### YOUR ASSIGNMENT:
Leaving out the images, please output every entry exactly as it appears.

### EXERCISE MATERIALS:
++++++

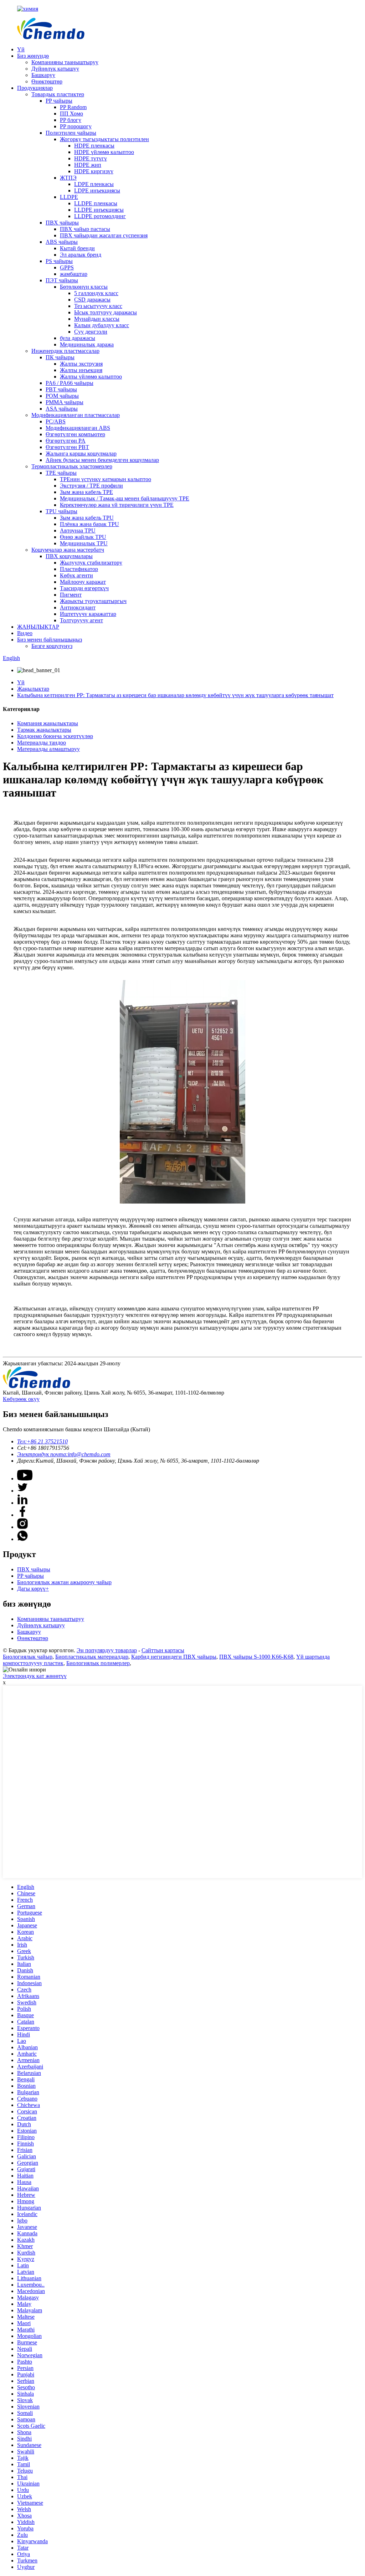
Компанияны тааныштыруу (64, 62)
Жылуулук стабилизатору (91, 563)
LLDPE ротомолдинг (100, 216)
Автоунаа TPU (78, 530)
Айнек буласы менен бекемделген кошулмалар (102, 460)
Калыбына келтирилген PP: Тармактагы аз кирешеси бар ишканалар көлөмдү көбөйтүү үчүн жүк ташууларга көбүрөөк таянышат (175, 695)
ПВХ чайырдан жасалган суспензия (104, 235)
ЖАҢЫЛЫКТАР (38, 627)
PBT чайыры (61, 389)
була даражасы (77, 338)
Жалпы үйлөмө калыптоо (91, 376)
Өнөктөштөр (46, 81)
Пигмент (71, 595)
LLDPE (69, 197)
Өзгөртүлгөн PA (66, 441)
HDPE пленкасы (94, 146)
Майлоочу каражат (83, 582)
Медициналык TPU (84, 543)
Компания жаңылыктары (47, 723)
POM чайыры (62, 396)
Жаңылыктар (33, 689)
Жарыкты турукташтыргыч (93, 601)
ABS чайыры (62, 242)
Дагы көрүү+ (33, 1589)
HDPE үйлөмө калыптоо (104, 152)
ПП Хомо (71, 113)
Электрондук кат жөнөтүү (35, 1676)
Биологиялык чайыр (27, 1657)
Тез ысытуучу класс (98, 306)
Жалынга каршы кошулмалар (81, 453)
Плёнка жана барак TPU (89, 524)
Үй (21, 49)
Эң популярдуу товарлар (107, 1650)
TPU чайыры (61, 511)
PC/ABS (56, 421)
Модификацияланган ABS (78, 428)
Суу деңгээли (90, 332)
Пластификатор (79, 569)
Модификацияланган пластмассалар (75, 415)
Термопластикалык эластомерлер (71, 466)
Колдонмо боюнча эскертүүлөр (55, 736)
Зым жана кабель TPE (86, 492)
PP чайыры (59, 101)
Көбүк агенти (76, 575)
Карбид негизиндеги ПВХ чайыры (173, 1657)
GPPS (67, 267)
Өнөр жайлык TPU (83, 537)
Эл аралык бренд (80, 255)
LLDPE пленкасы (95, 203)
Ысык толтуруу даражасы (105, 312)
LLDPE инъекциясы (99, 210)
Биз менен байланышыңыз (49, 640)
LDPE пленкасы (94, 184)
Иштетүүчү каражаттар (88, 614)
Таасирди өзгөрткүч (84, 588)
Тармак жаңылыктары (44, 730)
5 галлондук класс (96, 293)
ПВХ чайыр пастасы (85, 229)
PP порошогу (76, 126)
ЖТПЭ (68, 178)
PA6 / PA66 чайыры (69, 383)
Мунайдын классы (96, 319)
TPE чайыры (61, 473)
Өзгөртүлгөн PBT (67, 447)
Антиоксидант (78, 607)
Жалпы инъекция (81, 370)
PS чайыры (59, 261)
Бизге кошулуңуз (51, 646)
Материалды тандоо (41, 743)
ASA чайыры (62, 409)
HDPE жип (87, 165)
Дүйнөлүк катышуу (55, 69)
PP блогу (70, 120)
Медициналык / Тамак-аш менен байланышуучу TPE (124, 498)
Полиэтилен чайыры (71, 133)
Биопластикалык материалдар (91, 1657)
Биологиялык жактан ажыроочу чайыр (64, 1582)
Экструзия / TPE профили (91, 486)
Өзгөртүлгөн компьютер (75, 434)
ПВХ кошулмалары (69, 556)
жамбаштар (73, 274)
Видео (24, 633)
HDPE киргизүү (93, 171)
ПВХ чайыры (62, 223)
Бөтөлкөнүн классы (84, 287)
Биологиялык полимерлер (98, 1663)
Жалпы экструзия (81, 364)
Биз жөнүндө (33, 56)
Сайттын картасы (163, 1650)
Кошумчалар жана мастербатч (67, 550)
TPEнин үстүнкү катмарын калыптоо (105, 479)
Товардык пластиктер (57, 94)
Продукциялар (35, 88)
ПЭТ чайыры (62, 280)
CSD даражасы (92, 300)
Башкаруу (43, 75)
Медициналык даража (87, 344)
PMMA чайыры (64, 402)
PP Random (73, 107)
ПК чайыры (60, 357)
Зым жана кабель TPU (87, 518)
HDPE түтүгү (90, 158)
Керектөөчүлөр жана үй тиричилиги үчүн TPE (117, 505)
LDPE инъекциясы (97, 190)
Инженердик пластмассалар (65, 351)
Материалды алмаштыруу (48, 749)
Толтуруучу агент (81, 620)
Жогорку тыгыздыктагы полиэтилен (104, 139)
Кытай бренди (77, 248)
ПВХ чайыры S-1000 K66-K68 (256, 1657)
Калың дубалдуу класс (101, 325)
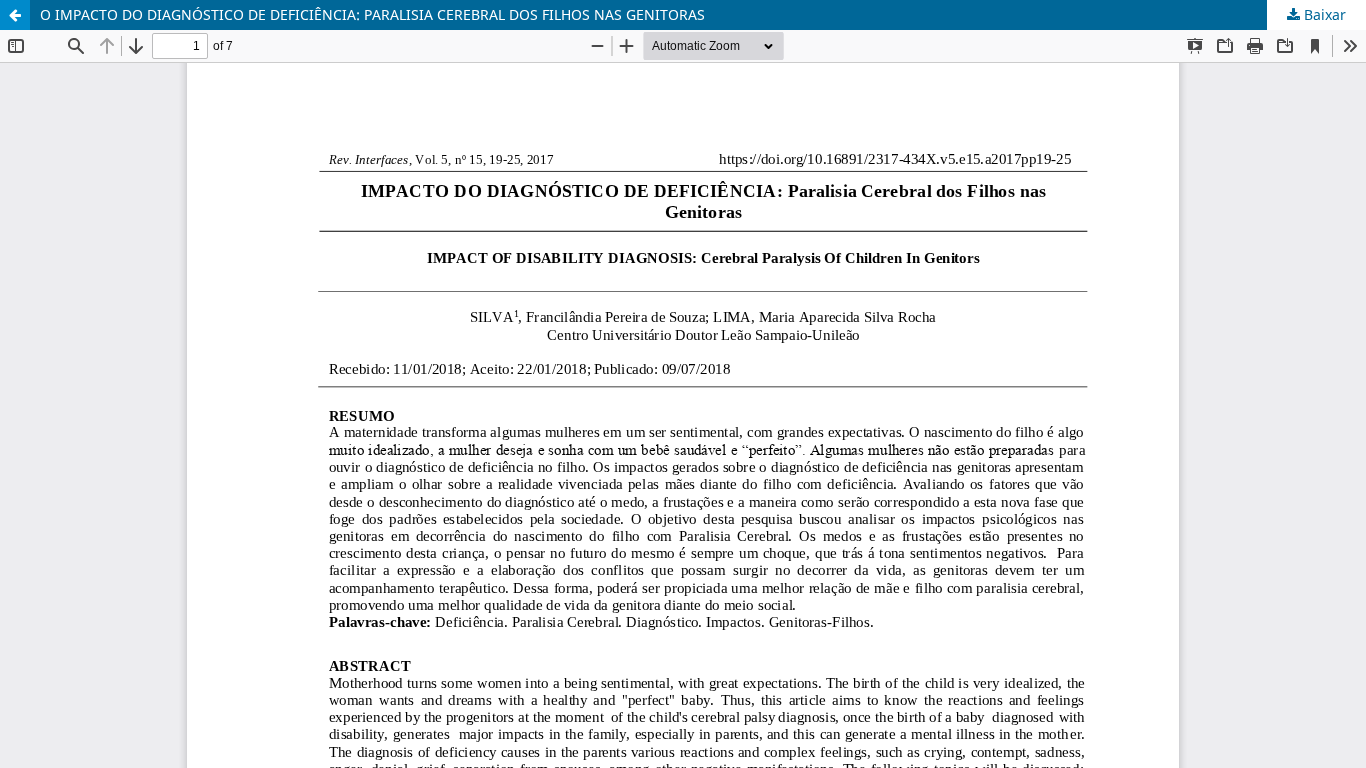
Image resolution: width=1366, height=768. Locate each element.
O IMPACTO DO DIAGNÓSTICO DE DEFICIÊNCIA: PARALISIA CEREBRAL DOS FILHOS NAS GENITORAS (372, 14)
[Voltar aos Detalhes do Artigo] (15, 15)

++++++

### OUTPUT BELOW:
Компанияны тааныштыруу (64, 62)
Жылуулук стабилизатору (91, 563)
LLDPE ротомолдинг (100, 216)
Автоунаа TPU (78, 530)
Айнек буласы менен бекемделген кошулмалар (102, 460)
Калыбына келтирилген PP: Тармактагы аз кирешеси бар ишканалар көлөмдү көбөйтүү үчүн жүк ташууларга көбүрөөк таянышат (175, 695)
ПВХ чайырдан жасалган суспензия (104, 235)
ЖАҢЫЛЫКТАР (38, 627)
PBT чайыры (61, 389)
була даражасы (77, 338)
Жалпы үйлөмө калыптоо (91, 376)
Өнөктөштөр (46, 81)
Пигмент (71, 595)
LLDPE (69, 197)
Өзгөртүлгөн PA (66, 441)
HDPE пленкасы (94, 146)
Майлоочу каражат (83, 582)
Медициналык TPU (84, 543)
Компания жаңылыктары (47, 723)
POM чайыры (62, 396)
Жаңылыктар (33, 689)
Жарыкты турукташтыргыч (93, 601)
ABS чайыры (62, 242)
Дагы көрүү+ (33, 1589)
HDPE үйлөмө калыптоо (104, 152)
ПП Хомо (71, 113)
Электрондук кат жөнөтүү (35, 1676)
Биологиялык чайыр (27, 1657)
Тез ысытуучу класс (98, 306)
Жалынга каршы кошулмалар (81, 453)
Плёнка жана барак TPU (89, 524)
Үй (21, 49)
Эң популярдуу товарлар (107, 1650)
TPU чайыры (61, 511)
PC/ABS (56, 421)
Модификацияланган ABS (78, 428)
Суу деңгээли (90, 332)
Пластификатор (79, 569)
Модификацияланган пластмассалар (75, 415)
Термопластикалык эластомерлер (71, 466)
Колдонмо боюнча эскертүүлөр (55, 736)
Зым жана кабель TPE (86, 492)
PP чайыры (59, 101)
Көбүк агенти (76, 575)
Карбид негизиндеги ПВХ чайыры (173, 1657)
GPPS (67, 267)
Өнөр жайлык TPU (83, 537)
Эл аралык бренд (80, 255)
LLDPE пленкасы (95, 203)
Ысык толтуруу даражасы (105, 312)
LLDPE инъекциясы (99, 210)
Биз менен байланышыңыз (49, 640)
LDPE пленкасы (94, 184)
Иштетүүчү каражаттар (88, 614)
Таасирди өзгөрткүч (84, 588)
Тармак жаңылыктары (44, 730)
5 галлондук класс (96, 293)
ПВХ чайыр пастасы (85, 229)
PP порошогу (76, 126)
ЖТПЭ (68, 178)
PA6 / PA66 чайыры (69, 383)
Мунайдын классы (96, 319)
TPE чайыры (61, 473)
Өзгөртүлгөн PBT (67, 447)
Антиоксидант (78, 607)
Жалпы инъекция (81, 370)
PS чайыры (59, 261)
Бизге кошулуңуз (51, 646)
Материалды тандоо (41, 743)
ASA чайыры (62, 409)
HDPE жип (87, 165)
Дүйнөлүк катышуу (55, 69)
PP блогу (70, 120)
Медициналык / Тамак-аш менен байланышуучу TPE (124, 498)
Полиэтилен чайыры (71, 133)
Биопластикалык материалдар (91, 1657)
Биологиялык жактан ажыроочу чайыр (64, 1582)
Экструзия / TPE профили (91, 486)
Өзгөртүлгөн компьютер (75, 434)
ПВХ кошулмалары (69, 556)
жамбаштар (73, 274)
Видео (24, 633)
HDPE киргизүү (93, 171)
ПВХ чайыры (62, 223)
Бөтөлкөнүн классы (84, 287)
Биологиялык полимерлер (98, 1663)
Жалпы экструзия (81, 364)
Биз жөнүндө (33, 56)
Сайттын картасы (163, 1650)
Кошумчалар жана мастербатч (67, 550)
TPEнин үстүнкү катмарын калыптоо (105, 479)
Товардык пластиктер (57, 94)
Продукциялар (35, 88)
ПЭТ чайыры (62, 280)
CSD даражасы (92, 300)
Башкаруу (43, 75)
Медициналык даража (87, 344)
PMMA чайыры (64, 402)
PP Random (73, 107)
ПК чайыры (60, 357)
Зым жана кабель TPU (87, 518)
HDPE түтүгү (90, 158)
Керектөөчүлөр жана үй тиричилиги үчүн TPE (117, 505)
LDPE инъекциясы (97, 190)
Инженердик пластмассалар (65, 351)
Материалды алмаштыруу (48, 749)
Толтуруучу агент (81, 620)
Жогорку тыгыздыктагы полиэтилен (104, 139)
Кытай бренди (77, 248)
ПВХ чайыры S-1000 K66-K68 (256, 1657)
Калың дубалдуу класс (101, 325)
Image resolution: width=1366, height=768. Locate each element.
O IMPACTO DO DIAGNÓSTICO DE DEFICIÊNCIA: PARALISIA CEREBRAL DOS FILHOS NAS GENITORAS (372, 14)
[Voltar aos Detalhes do Artigo] (15, 15)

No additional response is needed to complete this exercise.